--- start of Data lines ---
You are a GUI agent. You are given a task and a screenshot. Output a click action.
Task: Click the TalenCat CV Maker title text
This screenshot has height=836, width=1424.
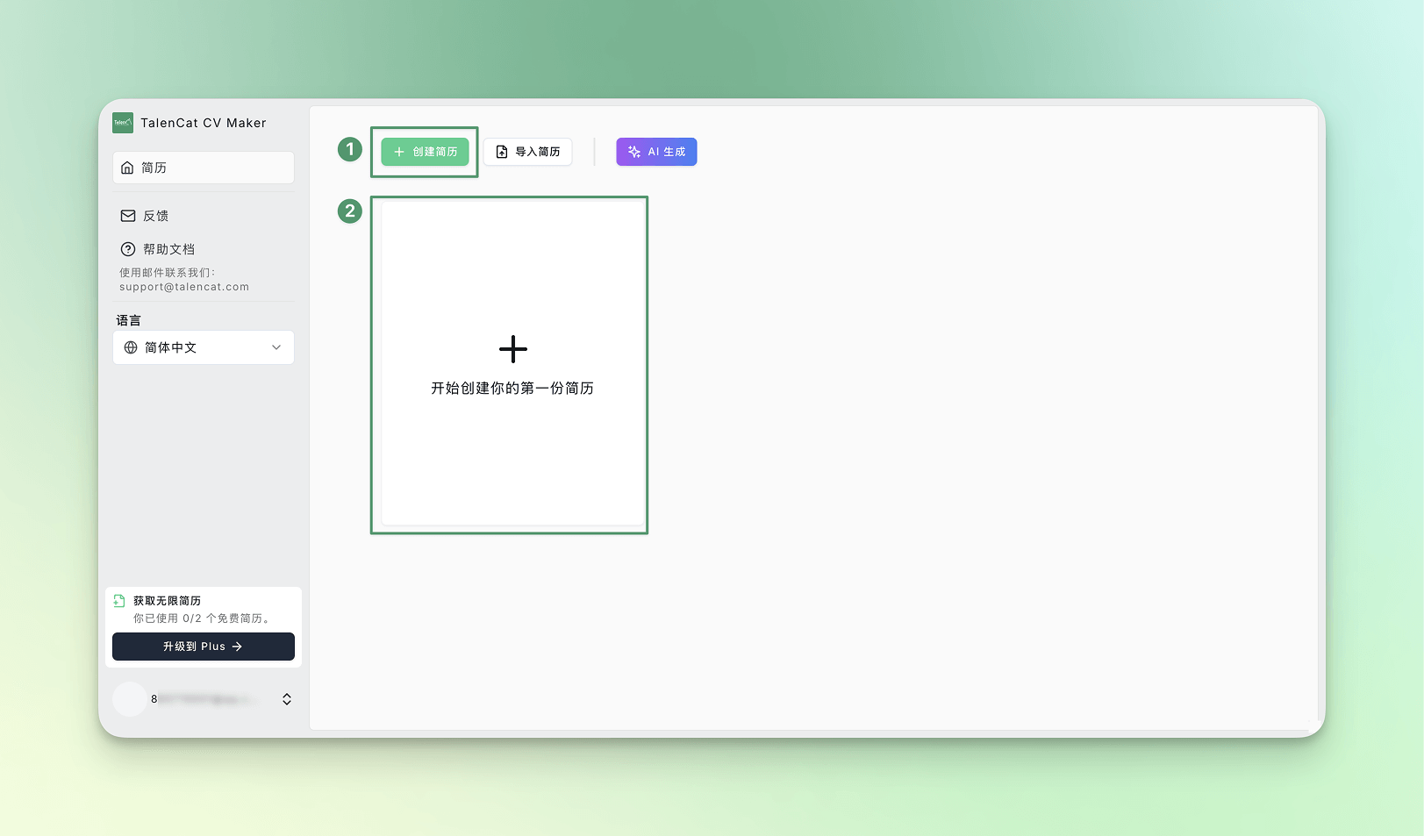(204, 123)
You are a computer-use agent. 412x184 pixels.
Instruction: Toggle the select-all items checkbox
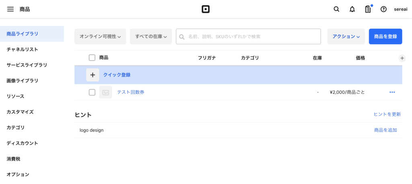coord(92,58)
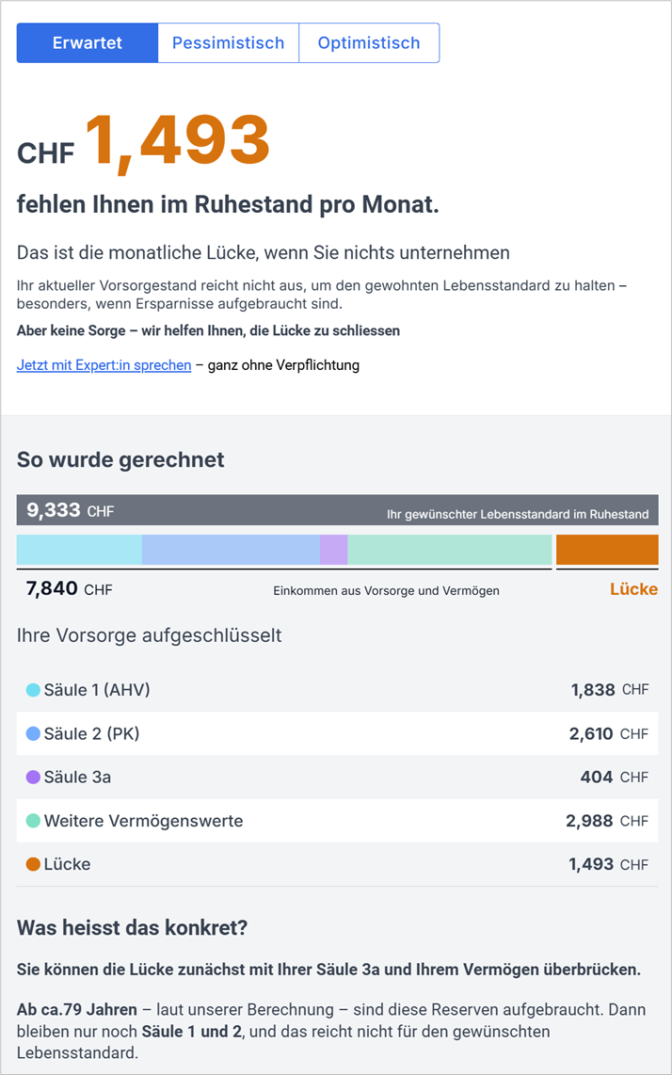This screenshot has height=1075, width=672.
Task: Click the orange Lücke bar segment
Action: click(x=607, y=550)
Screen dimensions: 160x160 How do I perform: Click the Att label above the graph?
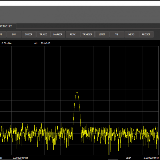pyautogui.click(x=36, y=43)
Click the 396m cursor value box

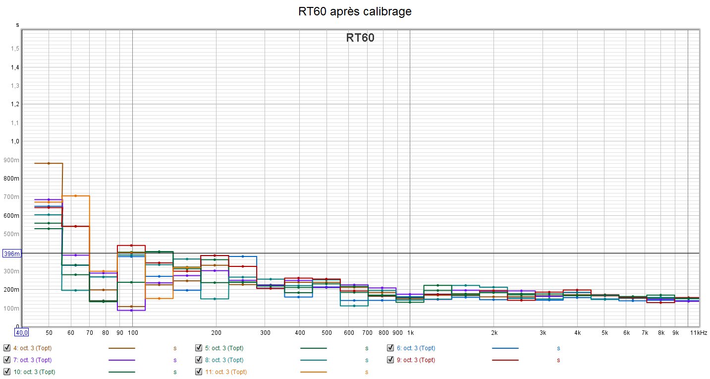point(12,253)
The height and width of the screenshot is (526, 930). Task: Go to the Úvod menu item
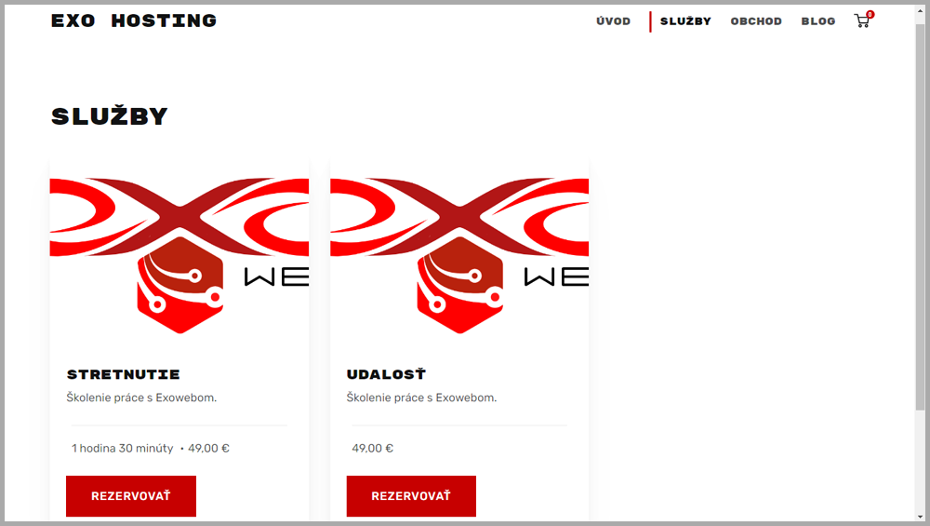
--- end of Data lines ---
## Stated goal
Copy out every row above word for word, leaving the pictures out of your answer.

## Task answer
You are a GUI agent. You are given a task and a screenshot. Output a click action.
Task: Click the TalenCat CV Maker title text
This screenshot has height=836, width=1424.
(204, 123)
You are a computer-use agent. 412x184 pixels.
Instruction: Toggle the select-all items checkbox
coord(92,58)
This screenshot has height=1075, width=672.
Task: Click the orange Lücke bar segment
Action: click(x=607, y=550)
Screen dimensions: 160x160 How do I perform: Click the Att label above the graph?
pyautogui.click(x=36, y=43)
Click the 396m cursor value box

point(12,253)
The height and width of the screenshot is (526, 930). Task: Go to the Úvod menu item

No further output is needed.